──────── Dataset extract ────────

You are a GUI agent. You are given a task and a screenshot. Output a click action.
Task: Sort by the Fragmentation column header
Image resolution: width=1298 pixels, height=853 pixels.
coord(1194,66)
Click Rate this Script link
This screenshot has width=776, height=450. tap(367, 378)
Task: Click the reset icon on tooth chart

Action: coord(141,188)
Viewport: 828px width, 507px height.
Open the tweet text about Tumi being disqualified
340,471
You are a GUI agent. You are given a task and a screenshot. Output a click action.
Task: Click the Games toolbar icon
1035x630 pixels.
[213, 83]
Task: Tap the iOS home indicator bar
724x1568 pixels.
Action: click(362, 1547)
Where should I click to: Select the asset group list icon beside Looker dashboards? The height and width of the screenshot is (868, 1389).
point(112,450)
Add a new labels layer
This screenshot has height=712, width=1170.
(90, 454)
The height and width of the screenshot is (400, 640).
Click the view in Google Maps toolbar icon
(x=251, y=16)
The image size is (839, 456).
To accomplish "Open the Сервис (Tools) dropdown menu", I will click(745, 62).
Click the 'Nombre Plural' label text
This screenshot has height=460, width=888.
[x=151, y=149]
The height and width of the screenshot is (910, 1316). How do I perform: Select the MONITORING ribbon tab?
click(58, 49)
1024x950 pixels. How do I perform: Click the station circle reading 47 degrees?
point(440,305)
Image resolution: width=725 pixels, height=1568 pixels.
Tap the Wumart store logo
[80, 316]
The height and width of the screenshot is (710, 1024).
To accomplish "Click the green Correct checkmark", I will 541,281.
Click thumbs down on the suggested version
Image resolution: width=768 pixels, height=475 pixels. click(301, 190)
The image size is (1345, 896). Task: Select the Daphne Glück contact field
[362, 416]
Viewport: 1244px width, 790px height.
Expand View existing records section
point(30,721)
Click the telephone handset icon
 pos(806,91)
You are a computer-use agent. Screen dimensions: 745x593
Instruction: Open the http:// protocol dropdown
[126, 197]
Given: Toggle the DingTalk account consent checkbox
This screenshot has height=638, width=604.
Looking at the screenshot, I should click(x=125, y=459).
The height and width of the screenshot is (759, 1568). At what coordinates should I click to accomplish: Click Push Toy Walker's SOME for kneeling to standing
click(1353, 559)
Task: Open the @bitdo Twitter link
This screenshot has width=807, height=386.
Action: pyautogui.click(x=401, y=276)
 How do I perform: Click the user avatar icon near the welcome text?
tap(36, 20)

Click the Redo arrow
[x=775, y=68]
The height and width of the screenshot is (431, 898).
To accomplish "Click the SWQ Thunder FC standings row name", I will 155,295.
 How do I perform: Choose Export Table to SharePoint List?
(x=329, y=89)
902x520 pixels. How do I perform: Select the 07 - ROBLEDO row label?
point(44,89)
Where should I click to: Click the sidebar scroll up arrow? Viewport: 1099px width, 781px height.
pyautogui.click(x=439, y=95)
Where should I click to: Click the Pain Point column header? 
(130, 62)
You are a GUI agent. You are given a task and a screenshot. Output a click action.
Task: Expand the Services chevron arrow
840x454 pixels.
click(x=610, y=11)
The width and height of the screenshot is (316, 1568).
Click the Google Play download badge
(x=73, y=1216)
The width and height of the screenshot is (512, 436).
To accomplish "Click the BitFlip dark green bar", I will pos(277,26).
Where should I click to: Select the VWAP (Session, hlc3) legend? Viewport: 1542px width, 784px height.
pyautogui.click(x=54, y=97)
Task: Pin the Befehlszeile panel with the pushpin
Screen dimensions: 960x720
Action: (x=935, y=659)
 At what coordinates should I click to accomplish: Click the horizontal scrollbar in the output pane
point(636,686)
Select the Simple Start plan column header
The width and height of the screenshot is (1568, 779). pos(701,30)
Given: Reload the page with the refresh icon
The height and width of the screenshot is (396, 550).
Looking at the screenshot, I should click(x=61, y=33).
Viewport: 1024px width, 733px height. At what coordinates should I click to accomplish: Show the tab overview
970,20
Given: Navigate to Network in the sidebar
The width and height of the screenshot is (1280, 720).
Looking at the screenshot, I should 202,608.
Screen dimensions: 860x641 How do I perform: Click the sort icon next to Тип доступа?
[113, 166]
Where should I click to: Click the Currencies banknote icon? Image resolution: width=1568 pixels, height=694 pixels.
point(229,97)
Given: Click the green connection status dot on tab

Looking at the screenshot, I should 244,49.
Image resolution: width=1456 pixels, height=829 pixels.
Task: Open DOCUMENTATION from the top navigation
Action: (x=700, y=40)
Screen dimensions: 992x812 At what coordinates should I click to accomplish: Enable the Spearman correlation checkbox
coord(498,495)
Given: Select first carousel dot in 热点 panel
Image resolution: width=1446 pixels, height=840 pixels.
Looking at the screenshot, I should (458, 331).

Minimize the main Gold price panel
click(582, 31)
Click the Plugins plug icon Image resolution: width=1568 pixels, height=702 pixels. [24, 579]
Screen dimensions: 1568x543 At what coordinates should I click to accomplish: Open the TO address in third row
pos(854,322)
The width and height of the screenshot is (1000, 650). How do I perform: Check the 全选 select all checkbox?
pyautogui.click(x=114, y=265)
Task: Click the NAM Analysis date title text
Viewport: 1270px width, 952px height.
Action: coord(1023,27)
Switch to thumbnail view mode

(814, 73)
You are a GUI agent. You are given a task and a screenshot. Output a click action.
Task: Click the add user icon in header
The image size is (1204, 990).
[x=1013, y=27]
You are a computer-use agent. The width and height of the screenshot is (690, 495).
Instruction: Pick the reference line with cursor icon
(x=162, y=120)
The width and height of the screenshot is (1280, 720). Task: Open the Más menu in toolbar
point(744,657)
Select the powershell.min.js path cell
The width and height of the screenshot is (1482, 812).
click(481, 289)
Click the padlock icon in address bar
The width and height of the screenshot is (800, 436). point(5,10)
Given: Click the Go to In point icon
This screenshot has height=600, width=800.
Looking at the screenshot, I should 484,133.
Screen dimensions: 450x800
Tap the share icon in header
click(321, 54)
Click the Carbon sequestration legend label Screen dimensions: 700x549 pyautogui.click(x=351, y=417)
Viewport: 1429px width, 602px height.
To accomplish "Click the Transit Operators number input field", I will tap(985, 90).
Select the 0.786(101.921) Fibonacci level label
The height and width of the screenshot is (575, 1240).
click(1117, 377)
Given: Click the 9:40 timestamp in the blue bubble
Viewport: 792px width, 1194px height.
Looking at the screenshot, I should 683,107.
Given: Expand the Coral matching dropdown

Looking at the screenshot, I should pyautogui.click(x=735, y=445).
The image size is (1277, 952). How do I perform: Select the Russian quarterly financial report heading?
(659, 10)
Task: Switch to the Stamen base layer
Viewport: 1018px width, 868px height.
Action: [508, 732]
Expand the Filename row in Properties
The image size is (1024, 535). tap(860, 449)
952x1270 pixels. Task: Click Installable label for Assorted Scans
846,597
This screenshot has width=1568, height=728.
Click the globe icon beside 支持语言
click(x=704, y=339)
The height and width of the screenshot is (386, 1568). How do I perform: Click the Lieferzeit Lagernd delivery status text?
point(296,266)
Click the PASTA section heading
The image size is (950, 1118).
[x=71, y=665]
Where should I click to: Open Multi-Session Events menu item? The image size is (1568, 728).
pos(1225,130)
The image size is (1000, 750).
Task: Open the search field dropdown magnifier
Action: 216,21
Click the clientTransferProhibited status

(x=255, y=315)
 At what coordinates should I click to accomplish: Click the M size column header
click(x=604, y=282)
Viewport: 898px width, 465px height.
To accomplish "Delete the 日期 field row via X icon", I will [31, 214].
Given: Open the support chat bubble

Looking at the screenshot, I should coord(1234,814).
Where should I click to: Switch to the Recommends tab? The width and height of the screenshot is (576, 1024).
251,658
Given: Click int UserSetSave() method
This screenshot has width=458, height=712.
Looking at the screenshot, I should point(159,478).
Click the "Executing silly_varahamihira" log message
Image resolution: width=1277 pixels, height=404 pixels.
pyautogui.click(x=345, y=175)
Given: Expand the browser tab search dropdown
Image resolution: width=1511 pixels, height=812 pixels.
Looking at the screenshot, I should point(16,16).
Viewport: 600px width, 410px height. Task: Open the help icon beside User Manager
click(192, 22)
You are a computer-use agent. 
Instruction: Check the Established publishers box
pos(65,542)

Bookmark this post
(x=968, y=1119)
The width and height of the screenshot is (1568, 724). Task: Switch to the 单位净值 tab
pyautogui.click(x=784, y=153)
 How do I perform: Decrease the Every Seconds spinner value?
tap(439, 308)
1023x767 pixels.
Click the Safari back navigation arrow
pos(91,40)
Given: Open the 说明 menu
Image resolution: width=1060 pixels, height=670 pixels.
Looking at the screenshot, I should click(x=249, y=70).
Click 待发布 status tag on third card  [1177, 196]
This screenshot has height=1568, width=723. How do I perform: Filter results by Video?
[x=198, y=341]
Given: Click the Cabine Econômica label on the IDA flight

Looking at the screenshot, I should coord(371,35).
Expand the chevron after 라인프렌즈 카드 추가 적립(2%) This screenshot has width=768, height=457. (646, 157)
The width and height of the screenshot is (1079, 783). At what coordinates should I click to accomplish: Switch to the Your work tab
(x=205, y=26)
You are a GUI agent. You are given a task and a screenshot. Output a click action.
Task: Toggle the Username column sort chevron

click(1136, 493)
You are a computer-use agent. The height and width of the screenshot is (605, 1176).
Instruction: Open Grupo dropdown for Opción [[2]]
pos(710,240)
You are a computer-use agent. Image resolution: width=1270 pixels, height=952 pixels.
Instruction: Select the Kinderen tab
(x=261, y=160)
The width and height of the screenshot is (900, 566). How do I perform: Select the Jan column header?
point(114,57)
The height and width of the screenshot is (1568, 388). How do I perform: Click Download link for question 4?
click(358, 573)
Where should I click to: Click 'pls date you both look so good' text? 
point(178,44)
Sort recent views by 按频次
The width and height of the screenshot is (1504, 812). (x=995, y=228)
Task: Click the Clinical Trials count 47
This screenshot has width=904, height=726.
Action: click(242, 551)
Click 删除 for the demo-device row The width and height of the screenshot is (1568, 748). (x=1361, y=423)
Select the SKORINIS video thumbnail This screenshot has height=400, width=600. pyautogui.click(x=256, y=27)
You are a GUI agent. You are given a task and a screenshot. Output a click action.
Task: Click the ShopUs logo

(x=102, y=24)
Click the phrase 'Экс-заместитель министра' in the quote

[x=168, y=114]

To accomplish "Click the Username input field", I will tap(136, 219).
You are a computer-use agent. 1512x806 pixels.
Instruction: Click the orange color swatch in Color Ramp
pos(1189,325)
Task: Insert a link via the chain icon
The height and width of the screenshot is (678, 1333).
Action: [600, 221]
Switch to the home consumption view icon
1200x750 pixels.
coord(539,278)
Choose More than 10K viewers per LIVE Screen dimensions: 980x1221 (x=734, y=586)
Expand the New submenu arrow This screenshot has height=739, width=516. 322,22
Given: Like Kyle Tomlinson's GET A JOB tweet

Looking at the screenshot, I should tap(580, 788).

────────

▶ _What the exercise asks_: Could you find every line in the records above that has the string "home" and copy it?

▶ _Task output_:
Task: Tap the iOS home indicator bar
Switch to the home consumption view icon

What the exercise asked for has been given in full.